Por Marlene Carriço - Jornal de Negócios

O Ministério da Educação recomenda que as universidades e politécnicos distribuam melhor as vagas que têm, de forma a aumentarem a oferta nos cursos de Ciências, Matemática, Informática e Engenharia e a baixarem no caso, por exemplo, da Educação. O despacho que regulamenta a fixação de vagas para o Ensino Superior foi hoje divulgado.

De acordo com este despacho, o número total de vagas oferecidas por cada instituição de ensino superior não pode exceder a soma das vagas fixadas para essa instituição para o ano lectivo de 2011/2012. E as excepções a esta regra poderão ser autorizadas pela Direcção geral do Ensino Superior (DGES), mas só em situações particulares.

As instituições têm de provar que há procura e que não há correspondente oferta no conjunto da rede pública. Além disso têm de dispor de condições adequadas, nomeadamente em recursos humanos e materiais.

Empregabilidade como critério para definir vagas

O critério da empregabilidade é também agora essencial na fixação de vagas.

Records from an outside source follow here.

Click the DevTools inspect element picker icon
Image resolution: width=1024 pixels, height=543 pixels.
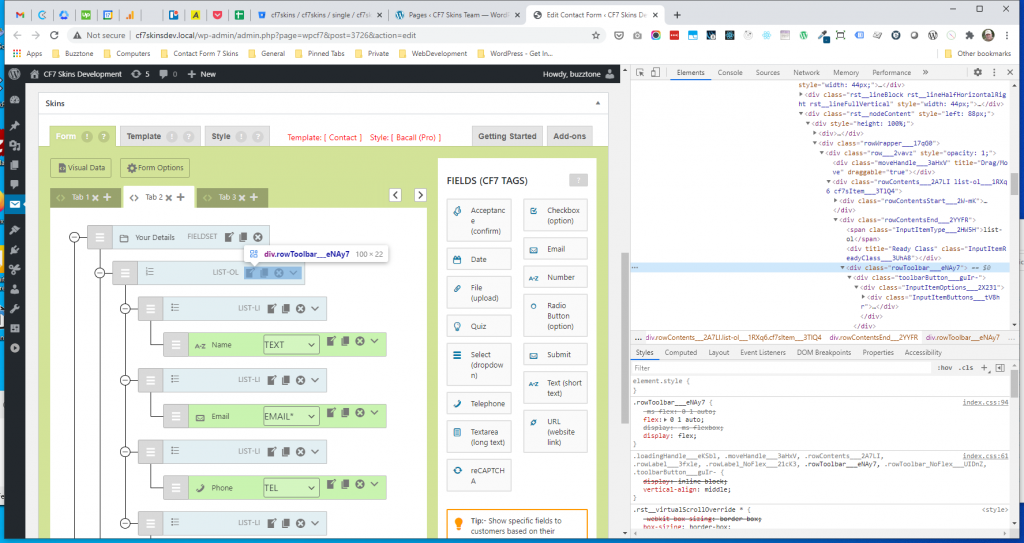[x=638, y=73]
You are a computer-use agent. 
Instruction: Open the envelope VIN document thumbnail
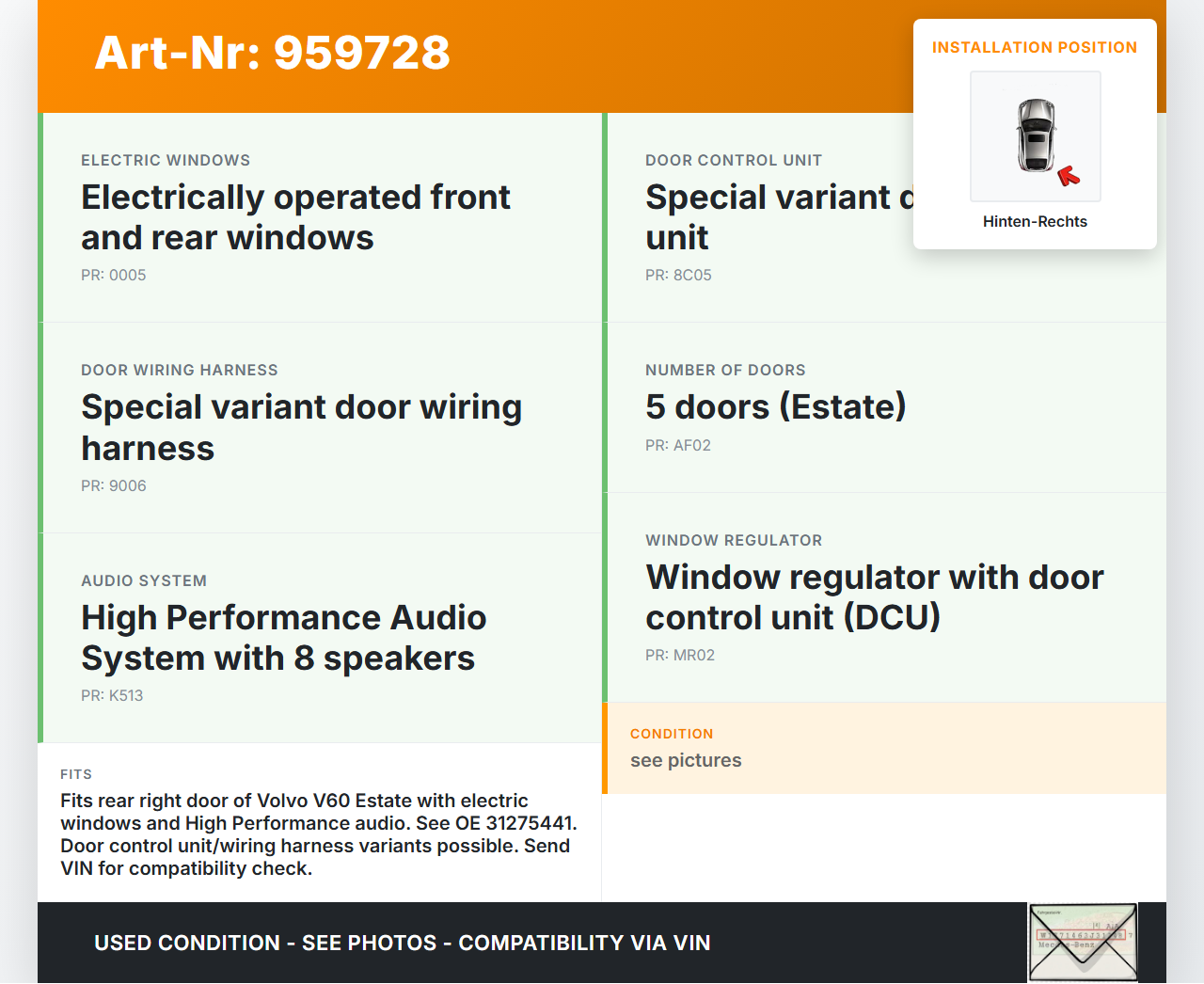click(1083, 943)
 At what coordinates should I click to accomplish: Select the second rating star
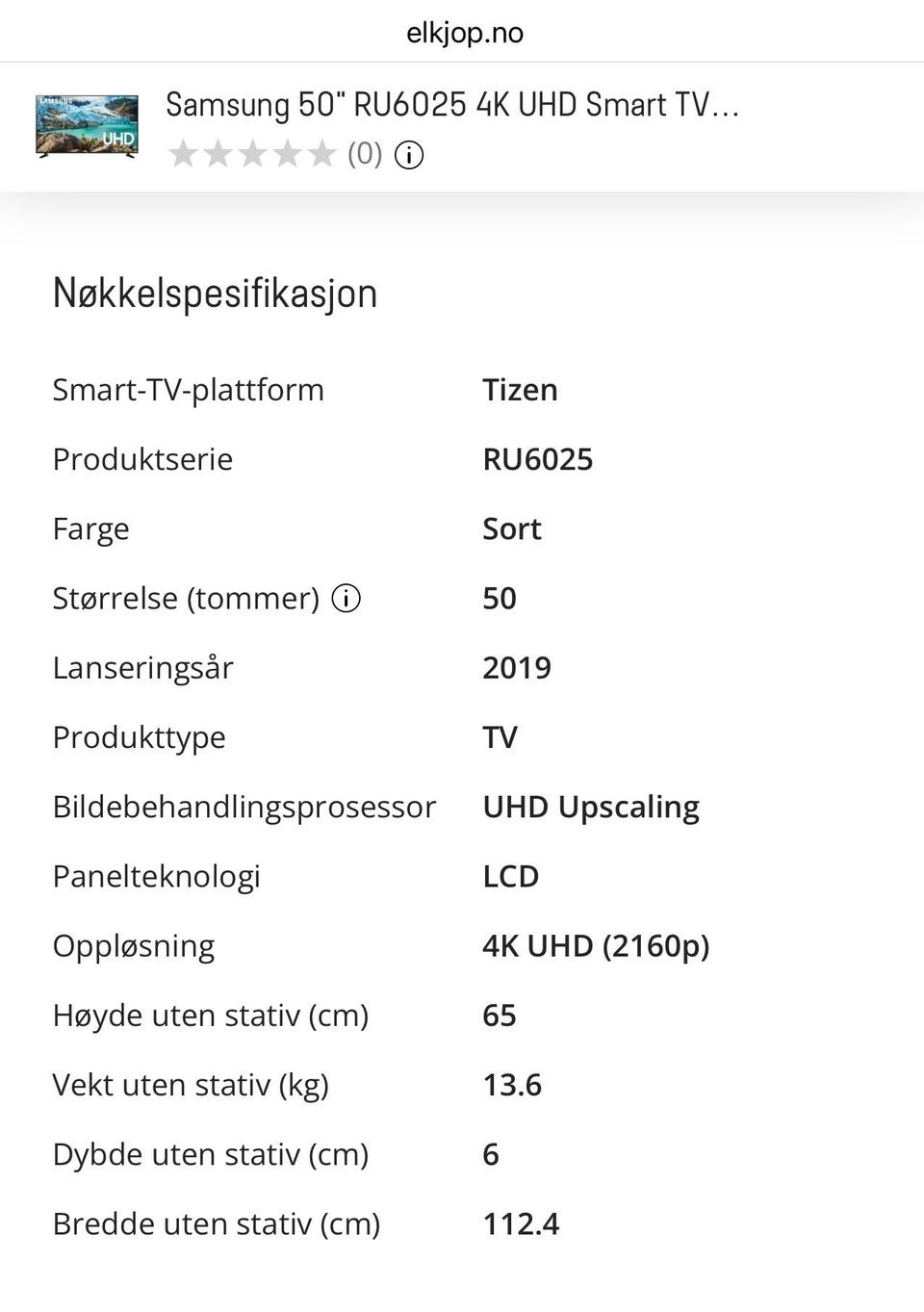218,154
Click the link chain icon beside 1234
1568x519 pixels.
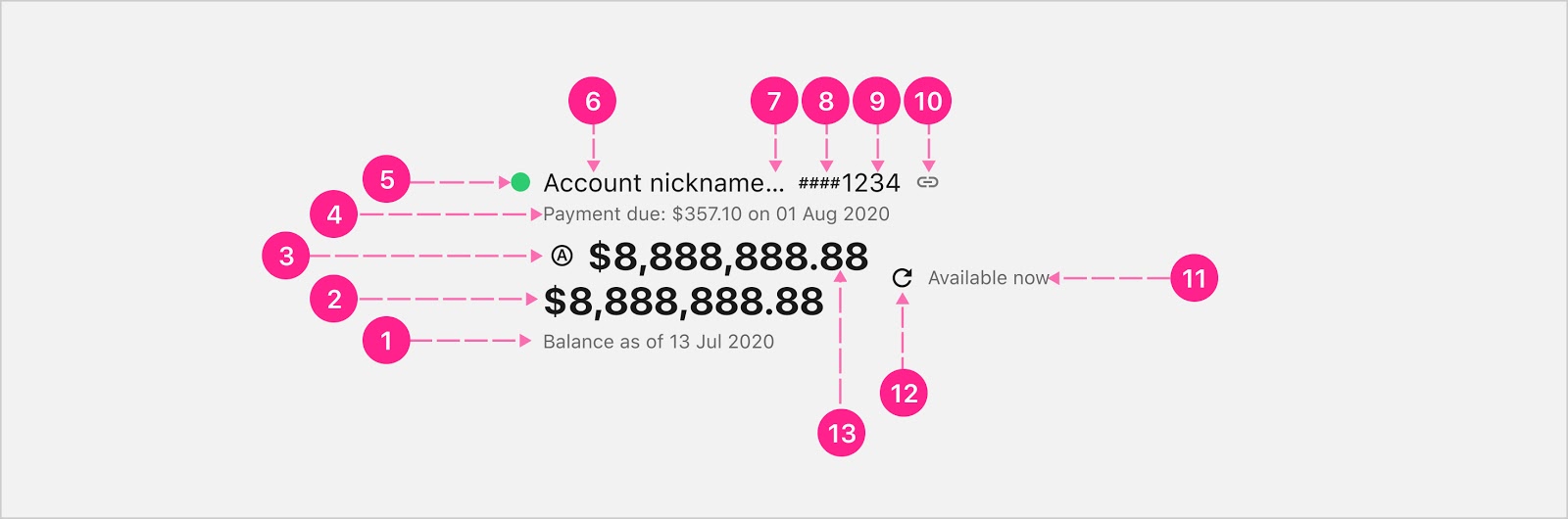point(927,182)
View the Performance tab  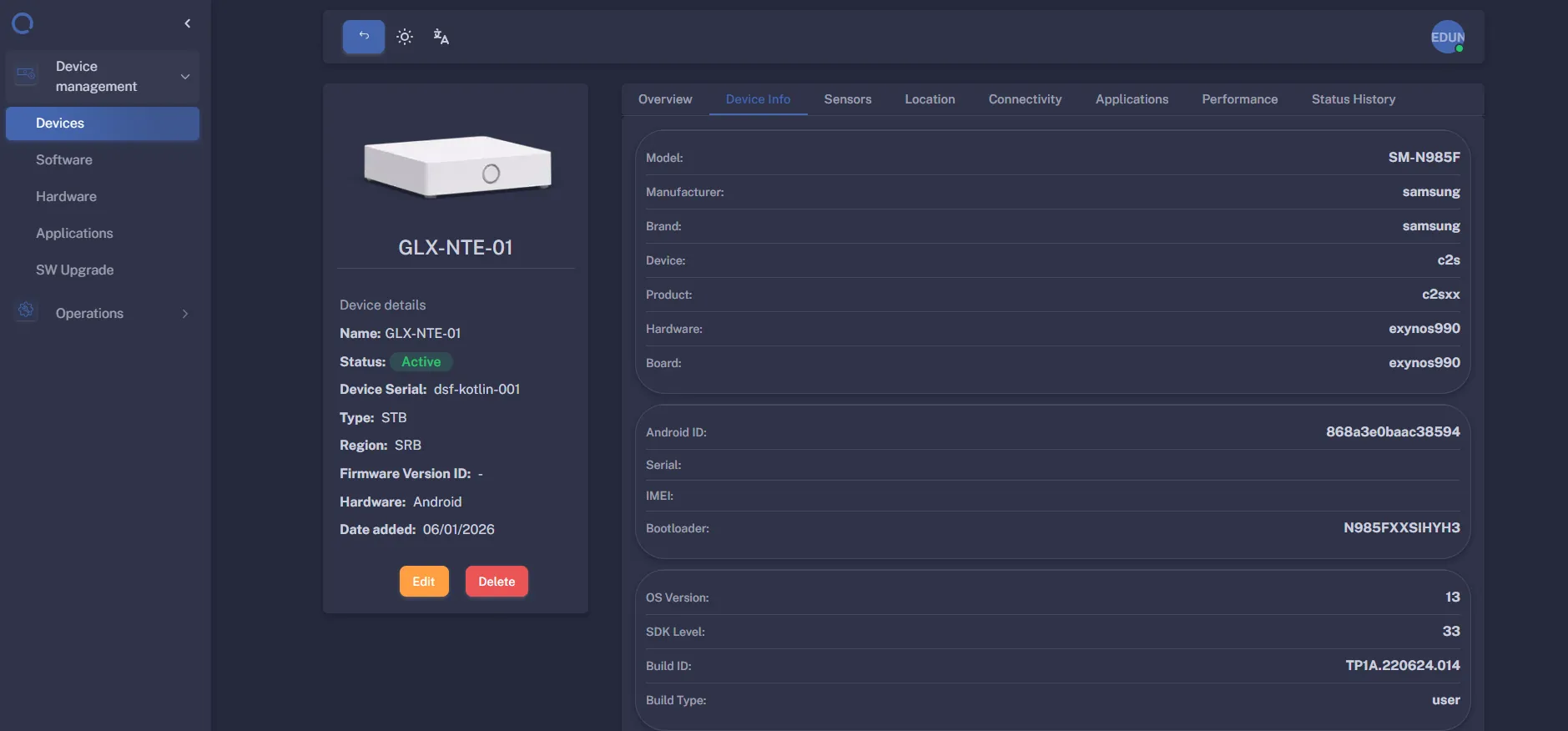tap(1239, 99)
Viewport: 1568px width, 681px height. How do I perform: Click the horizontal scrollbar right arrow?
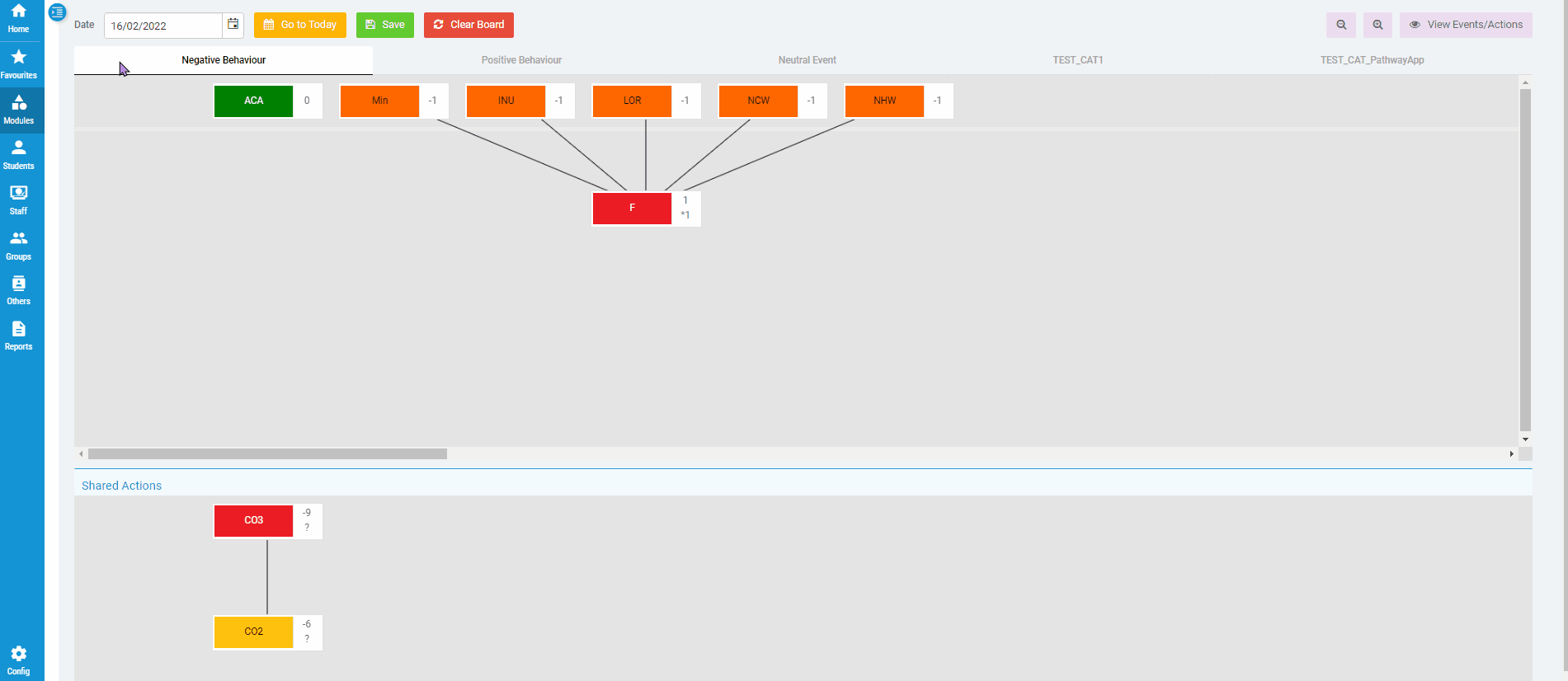click(1511, 454)
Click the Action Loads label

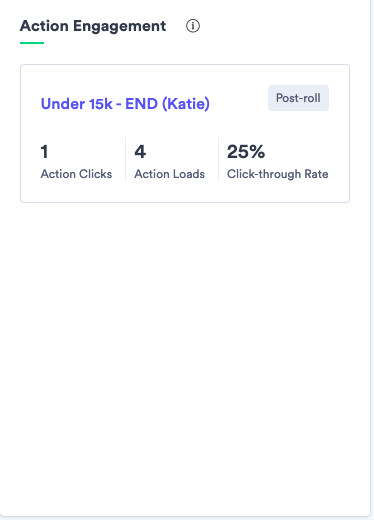coord(169,174)
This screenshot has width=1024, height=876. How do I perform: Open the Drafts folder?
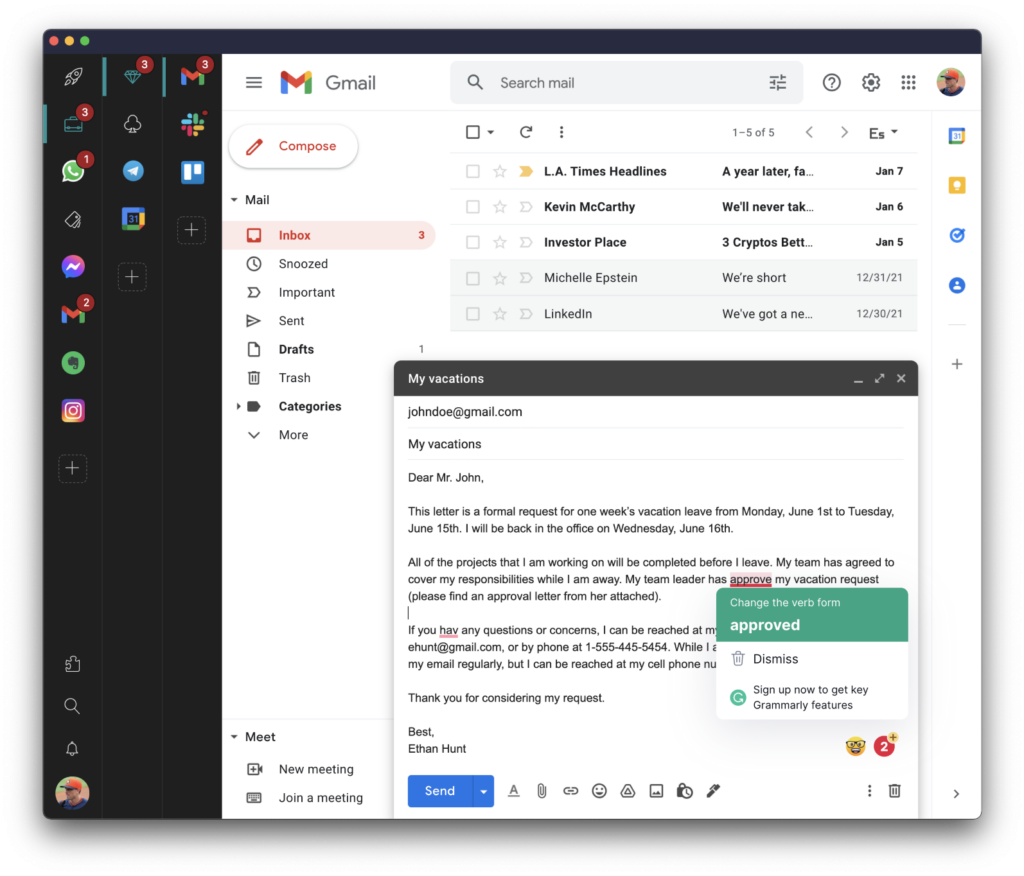[x=296, y=349]
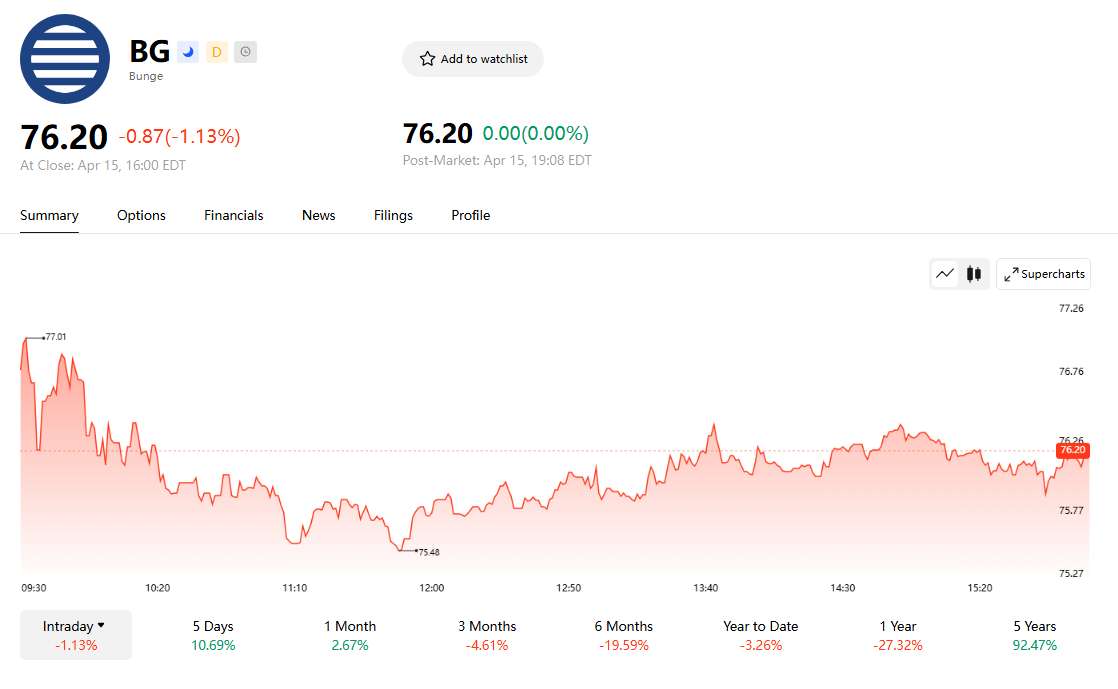
Task: Click the blue moon badge beside BG
Action: [188, 52]
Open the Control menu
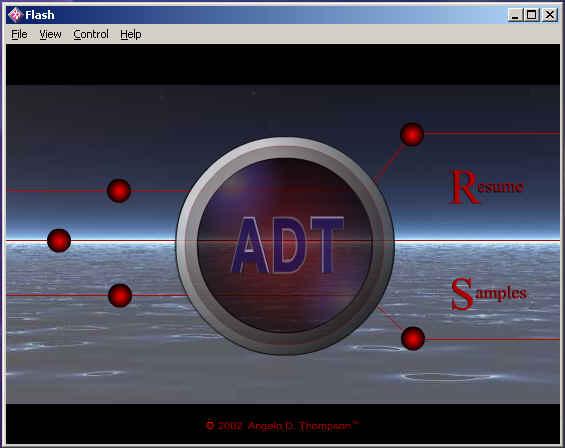This screenshot has width=565, height=448. pyautogui.click(x=91, y=34)
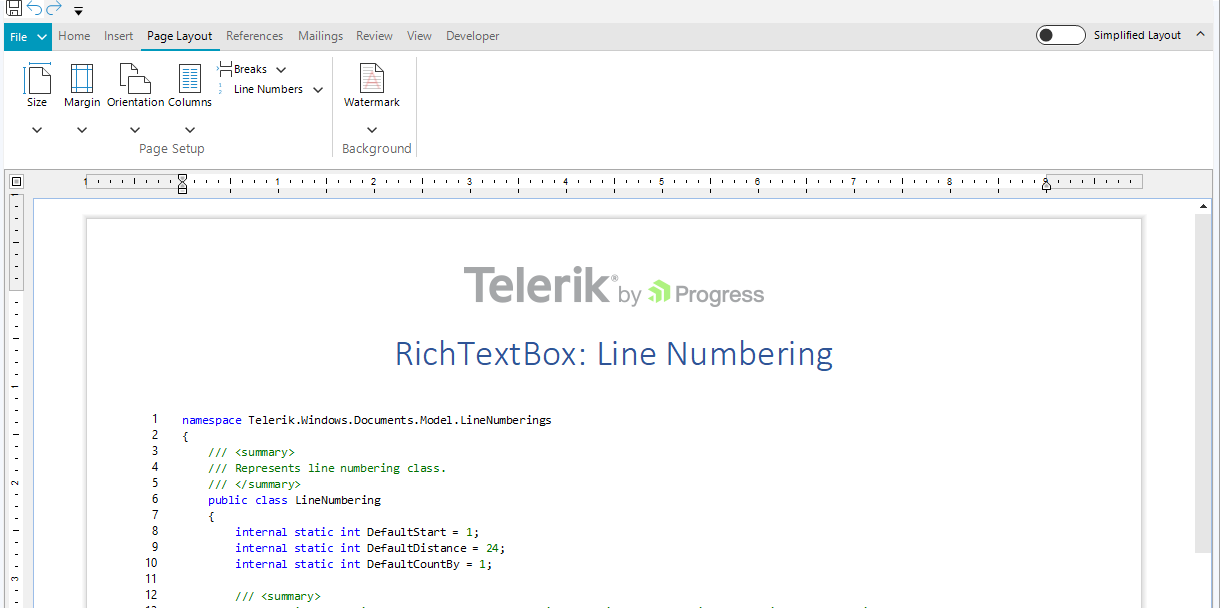The image size is (1220, 608).
Task: Redo the last action
Action: coord(52,9)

No documento assinado pelo secretário de Estado do Ensino Superior João Filipe Queiró, pode-se ler que "na fixação das vagas, as instituições devem ter em consideração a informação disponível sobre a empregabilidade dos seus ciclos de estudos" e que "sempre que uma instituição pretenda aumentar o número de vagas deve demonstrar, fundamentadamente, que o nível de desemprego [nesse curso específico] é inferior ao nível geral de desemprego dos diplomados com um curso superior".

É precisamente tendo em conta a taxa de empregabilidade que o Governo vem agora recomendar às instituições que aumentem a oferta em certos cursos e determinar que, por exemplo, "as vagas para o ciclo de estudos de licenciatura em Educação Básica em cada instituição de ensino superior devem ser objecto de uma redução não inferior a 20%". No caso da Medicina, o Governo determina que o número de vagas se deve manter.